▶ [Problem to solve]
Copy out the listing below word for word, and leave out the pictures.

╭─ Record list

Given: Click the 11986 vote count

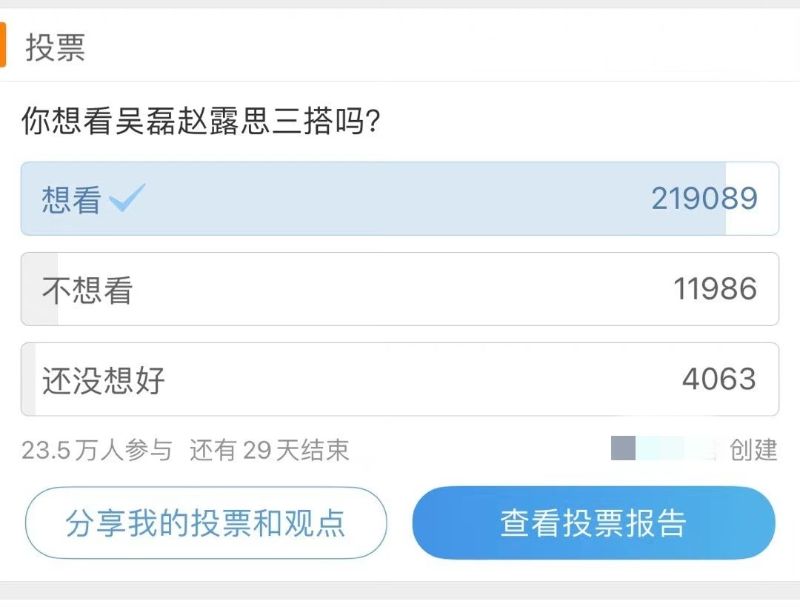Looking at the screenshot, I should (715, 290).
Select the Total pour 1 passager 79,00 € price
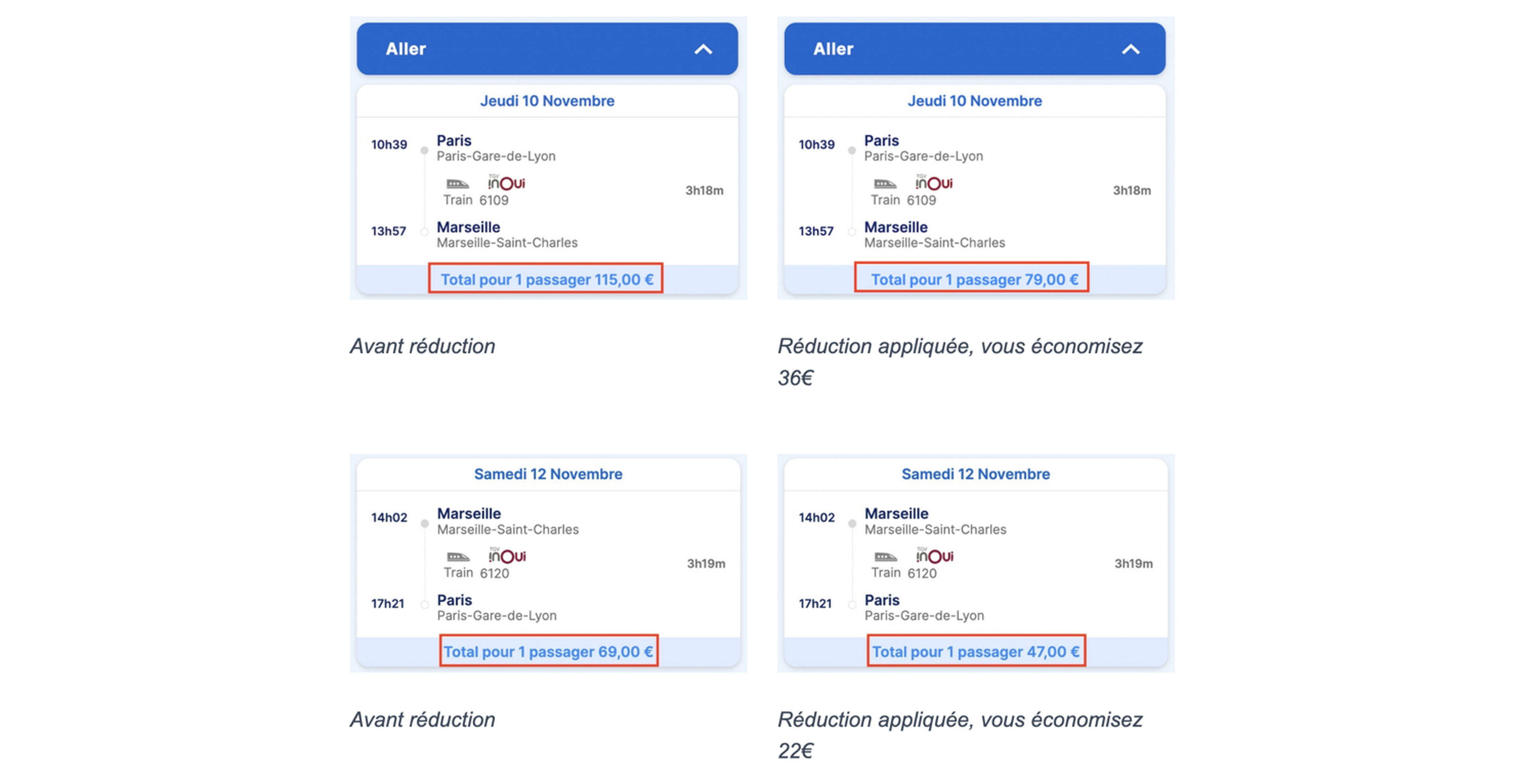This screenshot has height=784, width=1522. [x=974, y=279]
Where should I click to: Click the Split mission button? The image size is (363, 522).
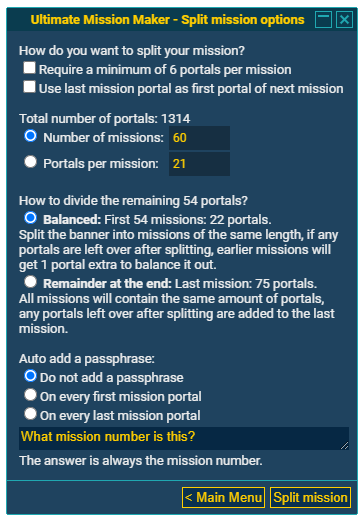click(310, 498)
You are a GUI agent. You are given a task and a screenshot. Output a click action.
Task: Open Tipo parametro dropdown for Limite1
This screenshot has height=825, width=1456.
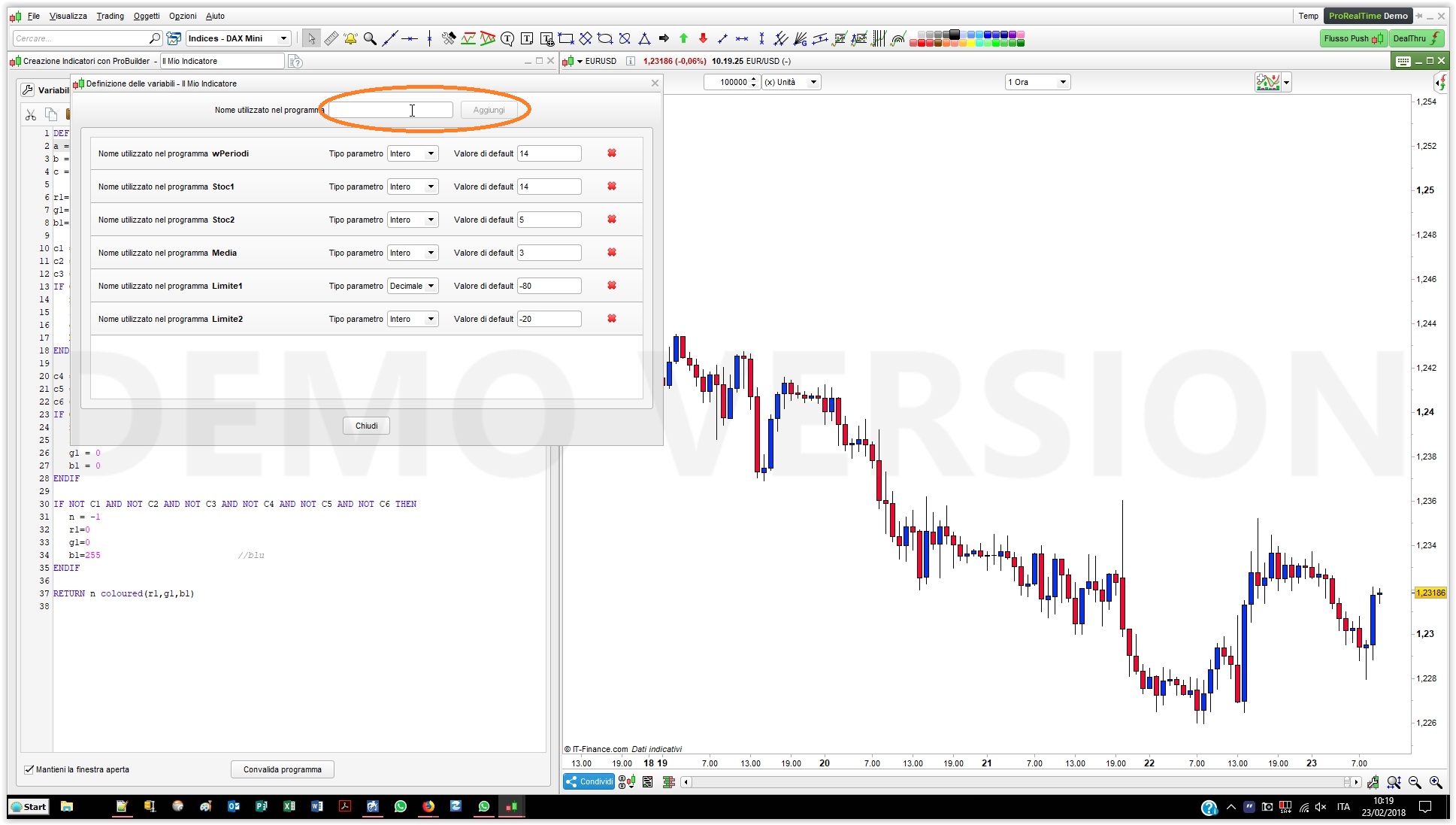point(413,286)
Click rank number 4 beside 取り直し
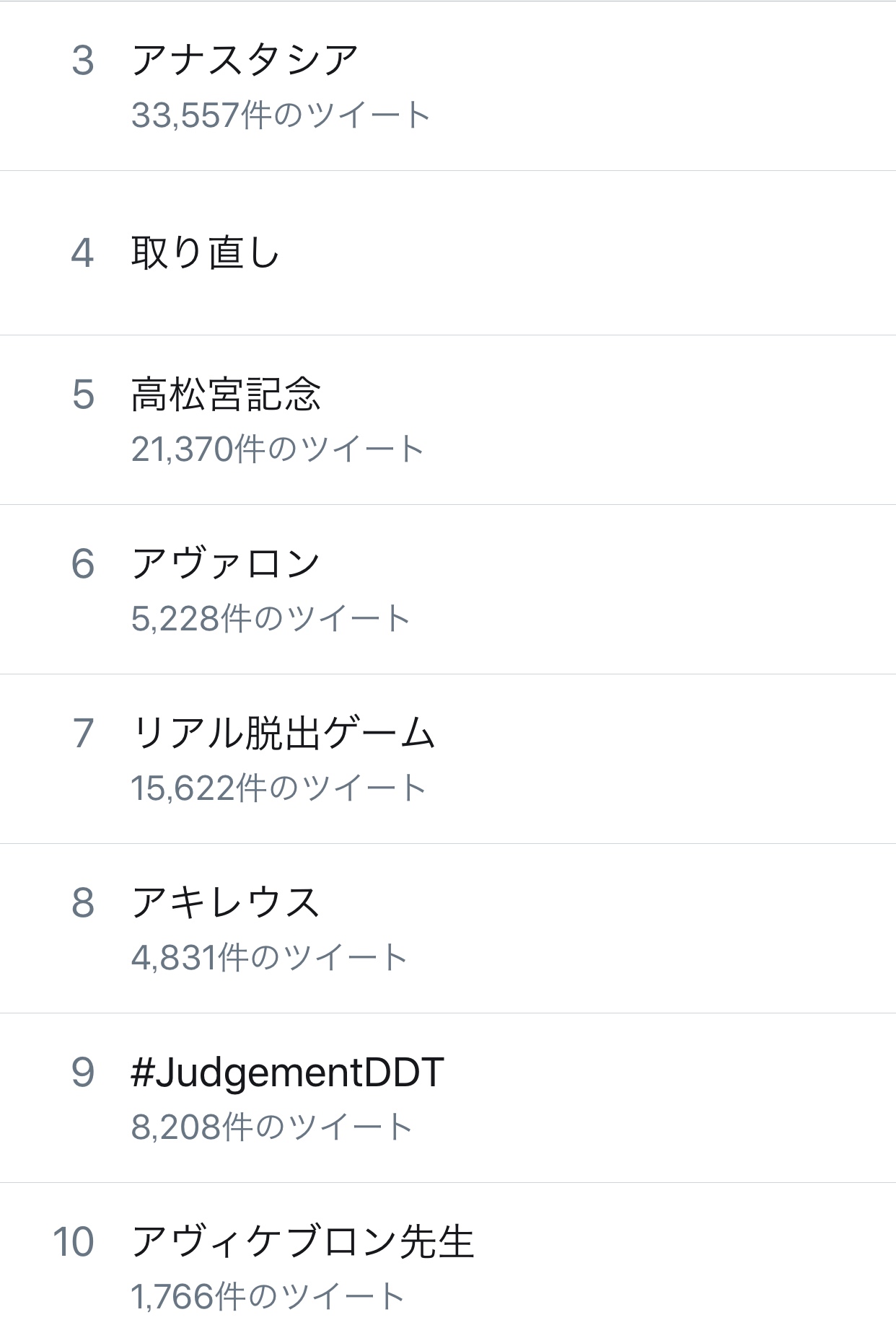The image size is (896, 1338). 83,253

╰─

▶ [Written solution]
Given: Click the 11986 vote count

Looking at the screenshot, I should (715, 290).
Select the Total pour 1 passager 79,00 € price
This screenshot has height=784, width=1522. [x=974, y=279]
Where should I click to: Click the Split mission button? The image size is (363, 522).
click(310, 498)
You are a GUI agent. You are given a task and a screenshot. Output a click action.
Task: Open Tipo parametro dropdown for Limite1
This screenshot has height=825, width=1456.
point(413,286)
Click rank number 4 beside 取り直し
The image size is (896, 1338). 83,253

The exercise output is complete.